--- START ---

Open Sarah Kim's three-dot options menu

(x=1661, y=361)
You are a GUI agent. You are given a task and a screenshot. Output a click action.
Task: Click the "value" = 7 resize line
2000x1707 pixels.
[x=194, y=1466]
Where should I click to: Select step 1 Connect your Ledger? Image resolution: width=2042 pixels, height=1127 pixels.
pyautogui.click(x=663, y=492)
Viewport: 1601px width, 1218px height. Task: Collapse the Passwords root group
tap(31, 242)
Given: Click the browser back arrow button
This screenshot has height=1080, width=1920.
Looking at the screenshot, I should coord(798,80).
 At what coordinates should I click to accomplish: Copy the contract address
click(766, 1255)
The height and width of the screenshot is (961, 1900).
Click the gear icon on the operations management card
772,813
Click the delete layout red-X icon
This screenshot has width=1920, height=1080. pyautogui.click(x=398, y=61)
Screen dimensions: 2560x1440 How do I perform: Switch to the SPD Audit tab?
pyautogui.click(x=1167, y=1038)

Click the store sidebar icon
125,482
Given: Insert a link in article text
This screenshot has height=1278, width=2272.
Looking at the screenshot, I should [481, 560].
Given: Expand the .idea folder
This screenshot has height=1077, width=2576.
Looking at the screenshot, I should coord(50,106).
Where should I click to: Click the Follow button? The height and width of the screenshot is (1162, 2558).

--- END ---

* [Brief]: The full data, repeated exactly, is the only acceptable output.

* [Response to this exercise]:
Open Sarah Kim's three-dot options menu

(x=1661, y=361)
You are a GUI agent. You are given a task and a screenshot. Output a click action.
Task: Click the "value" = 7 resize line
2000x1707 pixels.
[x=194, y=1466]
Where should I click to: Select step 1 Connect your Ledger? Image resolution: width=2042 pixels, height=1127 pixels.
pyautogui.click(x=663, y=492)
Viewport: 1601px width, 1218px height. Task: Collapse the Passwords root group
tap(31, 242)
Given: Click the browser back arrow button
This screenshot has height=1080, width=1920.
Looking at the screenshot, I should coord(798,80).
 At what coordinates should I click to accomplish: Copy the contract address
click(766, 1255)
The height and width of the screenshot is (961, 1900).
Click the gear icon on the operations management card
772,813
Click the delete layout red-X icon
This screenshot has width=1920, height=1080. pyautogui.click(x=398, y=61)
Screen dimensions: 2560x1440 How do I perform: Switch to the SPD Audit tab?
pyautogui.click(x=1167, y=1038)

Click the store sidebar icon
125,482
Given: Insert a link in article text
This screenshot has height=1278, width=2272.
Looking at the screenshot, I should [481, 560].
Given: Expand the .idea folder
This screenshot has height=1077, width=2576.
Looking at the screenshot, I should coord(50,106).
Where should I click to: Click the Follow button? The height and width of the screenshot is (1162, 2558).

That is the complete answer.